Years ago, I read a humorous quote by author and lecturer Alan Cohen. Cohen wrote, “Lots of people focus on the adage, ‘no pain, no gain.’ For me I would rather prefer, ‘no pain, no pain.’”
I think all of us dream of a pain-free life. When in enough pain, what wouldn’t we do to gain some relief?
But, have you ever considered how many times we are tempted to take the easy way out when problems present themselves? Reducing or eliminating pain is a natural response!
Jesus even warns us that, “Here on earth you will have many trials and sorrows.
But there is also good news! He went on to say, “But take heart, because I have overcome the world (John 16:33b NLT).”
And, there were many times when even Christ was sorely tempted to take the easy way out to avoid troubled waters that were ahead of him. One of these times happened just before the Transfiguration.
The scene opens and Jesus is trying to prepare his disciples for the cataclysmic trouble that was coming. He explained that he would need to go on to Jerusalem and while there he would suffer many things and be killed.
Peter then took Jesus aside, “Heaven forbid, Lord,” he said. “This will never happen to you (Matthew 16:22 NLT)!”
Peter meant well of course. He could not fathom that this could happen to his Lord.
In his feeble way he was tempting Jesus to take the easy way out. “There has to be another way Lord! Right?”
But Christ responded, “Get away from me, Satan! You are a dangerous trap to me. You are seeing things merely from a human point of view, not from God’s (Matthew 16:23b NLT).”
Hold the phone. Now the lights slowly begin to turn on! What?
And, then we remember…it’s always been there, in the backs of our minds.
We remember…we remember that Jesus spent forty days and nights alone in the wilderness where Satan did the very same thing that Peter is trying to do! Satan tempted Jesus in every way possible to take the easy way out.
Jesus was exhausted, hungry and lonely. “Next the devil took him to the peak of a very high mountain and showed him all the kingdoms of the world and their glory. “I will give it all to you,” he said, “if you will kneel down and worship me (Matthew 4:8b-9 NLT).”
Yes indeed, the lights turn on in our minds as we see a bumbling Peter inadvertently trying to do the very same thing that Satan tried. If we peal back the layers what we see at the core is Jesus being tempted to take the easy way out!
And, Christ was human. Rest assured both Satan and Peter were offering enormous temptations. I truly believe that the human side of Jesus was very tempted on both occasions.
Maybe in his mind Jesus was thinking, “Don’t tempt me Peter. Don’t plant ideas in my head about how I might avoid the pain that’s coming. Please do not tempt me to limit God’s plan and vision so to only focus on my personal comfort.”
Temptation is the real deal for true Followers of Christ. How many of us have been mired in troubles and have found it all that we can do to not just run away and hide?

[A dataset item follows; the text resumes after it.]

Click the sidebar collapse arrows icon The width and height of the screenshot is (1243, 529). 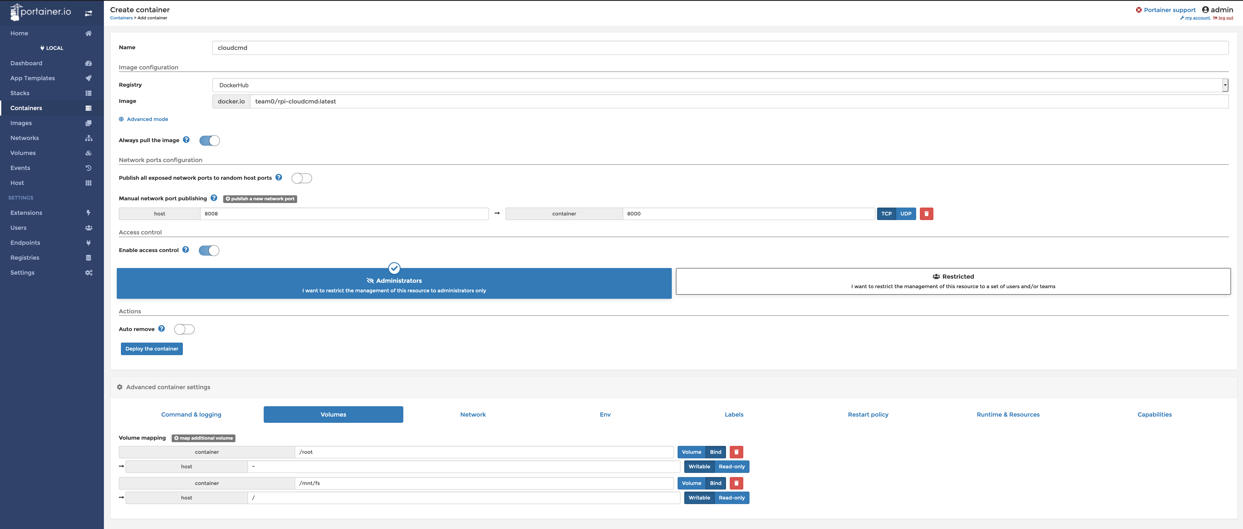(x=88, y=14)
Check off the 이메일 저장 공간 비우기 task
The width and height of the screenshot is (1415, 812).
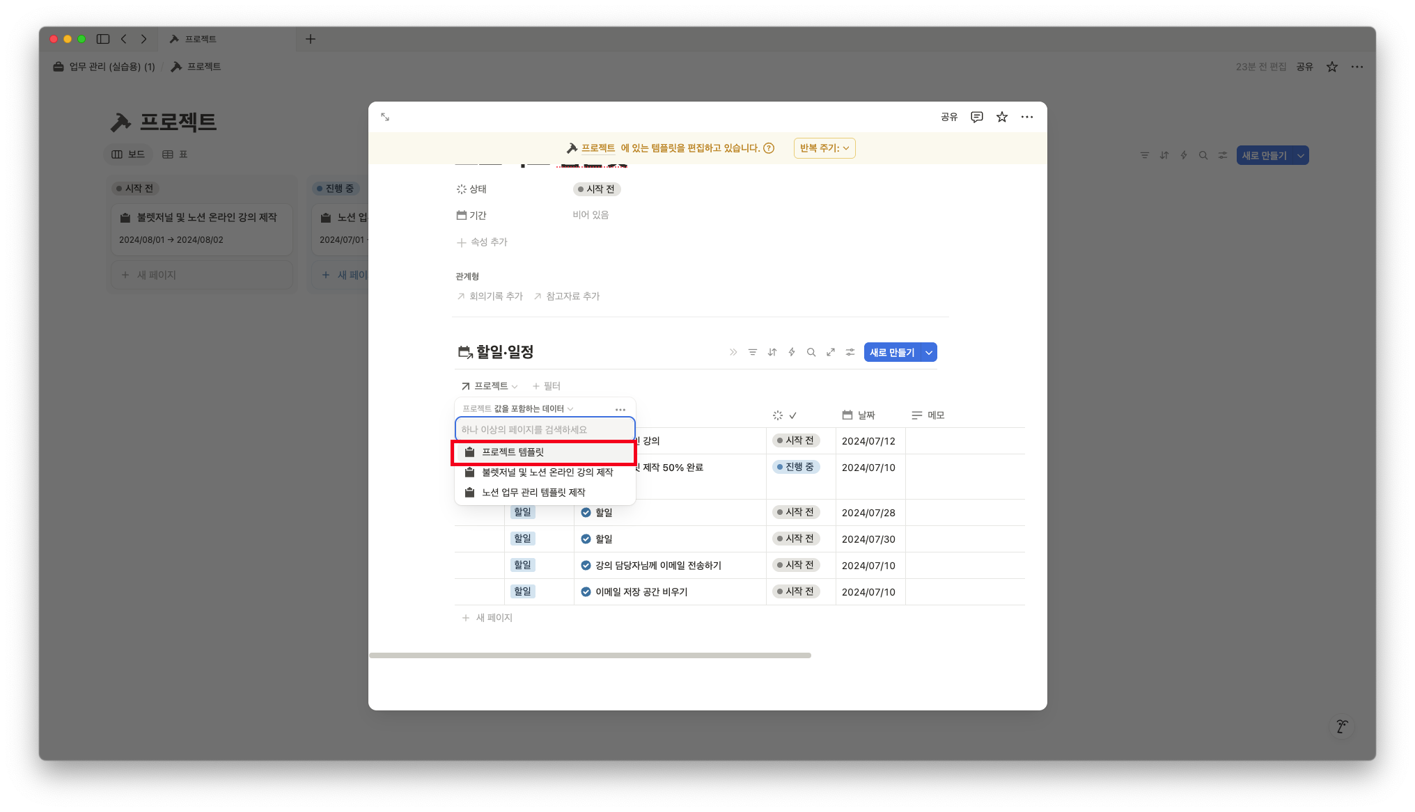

There is old imagery of crawling inside a wall and dying. There is the temptation to look for the quick fix, the temptation to ignore a problem with the hope of it going away.
We are tempted to sell out on what we know we need to stand for. We may even reason that if we run today then we can stand to fight another time.
But…at the end of things occasionally it is our time in the barrel, so to speak. We must step up because we know that the easy fix will not get the job done; and, our inaction can quite possibly cause more harm than good.
What to do? What to do?
As always, we look to Christ for answers. Jesus handled his problems by going to his Heavenly Father. “Yet I am not alone, for my Father is with me (John 16:32b NIV).”
Intuitively, Jesus knew the path that we would have to take. It was not a path for the faint of heart.
Neither was it a path that offered the easy fix! After all, he was saving the world!
And, for whatever it’s worth, he deemed the price of suffering worth the result. Such was his passion to bring us home.
Weak made strong.
In the Savior’s love.
Through the storm,
He is Lord. Lord of all.
(Cornerstone, Hillsong, 2012)
So, are you tempted today? Does your temptation look like a patchwork of easy fixes?
Stand firm. Through the storm, he is Lord of all.